# Problem
Read the entries that follow and give each one again precisely.

# Material supplied
Start of Block

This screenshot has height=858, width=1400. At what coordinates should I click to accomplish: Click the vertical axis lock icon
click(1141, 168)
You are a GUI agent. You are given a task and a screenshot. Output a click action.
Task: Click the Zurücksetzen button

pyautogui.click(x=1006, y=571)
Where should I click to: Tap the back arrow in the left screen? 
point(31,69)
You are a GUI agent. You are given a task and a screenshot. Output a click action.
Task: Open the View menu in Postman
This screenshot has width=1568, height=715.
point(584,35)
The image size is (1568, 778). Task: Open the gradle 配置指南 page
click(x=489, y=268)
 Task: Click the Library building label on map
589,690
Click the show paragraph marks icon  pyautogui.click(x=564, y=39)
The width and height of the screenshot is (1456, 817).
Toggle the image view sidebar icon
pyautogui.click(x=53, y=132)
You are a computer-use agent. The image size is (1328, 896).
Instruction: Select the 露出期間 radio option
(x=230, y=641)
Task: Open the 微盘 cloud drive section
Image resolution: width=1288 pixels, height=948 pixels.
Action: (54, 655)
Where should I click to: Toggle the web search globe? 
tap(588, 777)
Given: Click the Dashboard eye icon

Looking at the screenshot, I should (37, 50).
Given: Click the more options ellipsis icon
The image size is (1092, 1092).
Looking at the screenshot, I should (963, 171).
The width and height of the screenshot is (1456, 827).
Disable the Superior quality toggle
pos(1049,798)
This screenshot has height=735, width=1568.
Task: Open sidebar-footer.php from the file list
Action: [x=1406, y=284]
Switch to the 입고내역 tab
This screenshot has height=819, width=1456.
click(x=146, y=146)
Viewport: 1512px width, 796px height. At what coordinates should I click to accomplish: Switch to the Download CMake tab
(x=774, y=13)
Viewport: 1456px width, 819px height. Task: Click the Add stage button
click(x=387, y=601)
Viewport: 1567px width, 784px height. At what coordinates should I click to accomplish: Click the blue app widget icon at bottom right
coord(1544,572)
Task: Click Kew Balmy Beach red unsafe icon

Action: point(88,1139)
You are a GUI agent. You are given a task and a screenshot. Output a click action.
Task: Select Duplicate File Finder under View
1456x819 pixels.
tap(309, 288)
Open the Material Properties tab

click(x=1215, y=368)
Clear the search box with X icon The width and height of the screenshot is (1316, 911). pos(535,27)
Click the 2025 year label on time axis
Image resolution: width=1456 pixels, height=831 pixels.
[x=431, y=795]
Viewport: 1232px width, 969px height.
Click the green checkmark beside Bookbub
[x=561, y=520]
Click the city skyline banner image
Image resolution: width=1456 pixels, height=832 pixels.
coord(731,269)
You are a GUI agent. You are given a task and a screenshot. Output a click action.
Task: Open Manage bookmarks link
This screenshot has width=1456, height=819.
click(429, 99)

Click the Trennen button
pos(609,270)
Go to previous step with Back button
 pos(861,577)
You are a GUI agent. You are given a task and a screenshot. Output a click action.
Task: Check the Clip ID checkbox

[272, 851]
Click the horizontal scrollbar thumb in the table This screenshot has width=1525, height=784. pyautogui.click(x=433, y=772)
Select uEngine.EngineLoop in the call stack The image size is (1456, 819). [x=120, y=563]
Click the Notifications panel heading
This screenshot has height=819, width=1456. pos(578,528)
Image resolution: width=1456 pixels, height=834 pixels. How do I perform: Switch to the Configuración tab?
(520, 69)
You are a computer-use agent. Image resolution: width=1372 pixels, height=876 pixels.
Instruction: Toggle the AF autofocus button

End of Block

# Answer section
This screenshot has height=858, width=1400. At what coordinates should I click to accomplish: Click the vertical axis lock icon
click(1141, 168)
You are a GUI agent. You are given a task and a screenshot. Output a click action.
Task: Click the Zurücksetzen button

pyautogui.click(x=1006, y=571)
Where should I click to: Tap the back arrow in the left screen? 
point(31,69)
You are a GUI agent. You are given a task and a screenshot. Output a click action.
Task: Open the View menu in Postman
This screenshot has width=1568, height=715.
point(584,35)
The image size is (1568, 778). Task: Open the gradle 配置指南 page
click(x=489, y=268)
 Task: Click the Library building label on map
589,690
Click the show paragraph marks icon  pyautogui.click(x=564, y=39)
The width and height of the screenshot is (1456, 817).
Toggle the image view sidebar icon
pyautogui.click(x=53, y=132)
You are a computer-use agent. The image size is (1328, 896).
Instruction: Select the 露出期間 radio option
(x=230, y=641)
Task: Open the 微盘 cloud drive section
Image resolution: width=1288 pixels, height=948 pixels.
Action: (54, 655)
Where should I click to: Toggle the web search globe? 
tap(588, 777)
Given: Click the Dashboard eye icon

Looking at the screenshot, I should (37, 50).
Given: Click the more options ellipsis icon
The image size is (1092, 1092).
Looking at the screenshot, I should (963, 171).
The width and height of the screenshot is (1456, 827).
Disable the Superior quality toggle
pos(1049,798)
This screenshot has height=735, width=1568.
Task: Open sidebar-footer.php from the file list
Action: [x=1406, y=284]
Switch to the 입고내역 tab
This screenshot has height=819, width=1456.
click(x=146, y=146)
Viewport: 1512px width, 796px height. At what coordinates should I click to accomplish: Switch to the Download CMake tab
(x=774, y=13)
Viewport: 1456px width, 819px height. Task: Click the Add stage button
click(x=387, y=601)
Viewport: 1567px width, 784px height. At what coordinates should I click to accomplish: Click the blue app widget icon at bottom right
coord(1544,572)
Task: Click Kew Balmy Beach red unsafe icon

Action: point(88,1139)
You are a GUI agent. You are given a task and a screenshot. Output a click action.
Task: Select Duplicate File Finder under View
1456x819 pixels.
tap(309, 288)
Open the Material Properties tab

click(x=1215, y=368)
Clear the search box with X icon The width and height of the screenshot is (1316, 911). pos(535,27)
Click the 2025 year label on time axis
Image resolution: width=1456 pixels, height=831 pixels.
[x=431, y=795]
Viewport: 1232px width, 969px height.
Click the green checkmark beside Bookbub
[x=561, y=520]
Click the city skyline banner image
Image resolution: width=1456 pixels, height=832 pixels.
coord(731,269)
You are a GUI agent. You are given a task and a screenshot. Output a click action.
Task: Open Manage bookmarks link
This screenshot has width=1456, height=819.
click(429, 99)

Click the Trennen button
pos(609,270)
Go to previous step with Back button
 pos(861,577)
You are a GUI agent. You are given a task and a screenshot. Output a click action.
Task: Check the Clip ID checkbox

[272, 851]
Click the horizontal scrollbar thumb in the table This screenshot has width=1525, height=784. pyautogui.click(x=433, y=772)
Select uEngine.EngineLoop in the call stack The image size is (1456, 819). [x=120, y=563]
Click the Notifications panel heading
This screenshot has height=819, width=1456. pos(578,528)
Image resolution: width=1456 pixels, height=834 pixels. How do I perform: Switch to the Configuración tab?
(520, 69)
You are a computer-use agent. Image resolution: width=1372 pixels, height=876 pixels.
Instruction: Toggle the AF autofocus button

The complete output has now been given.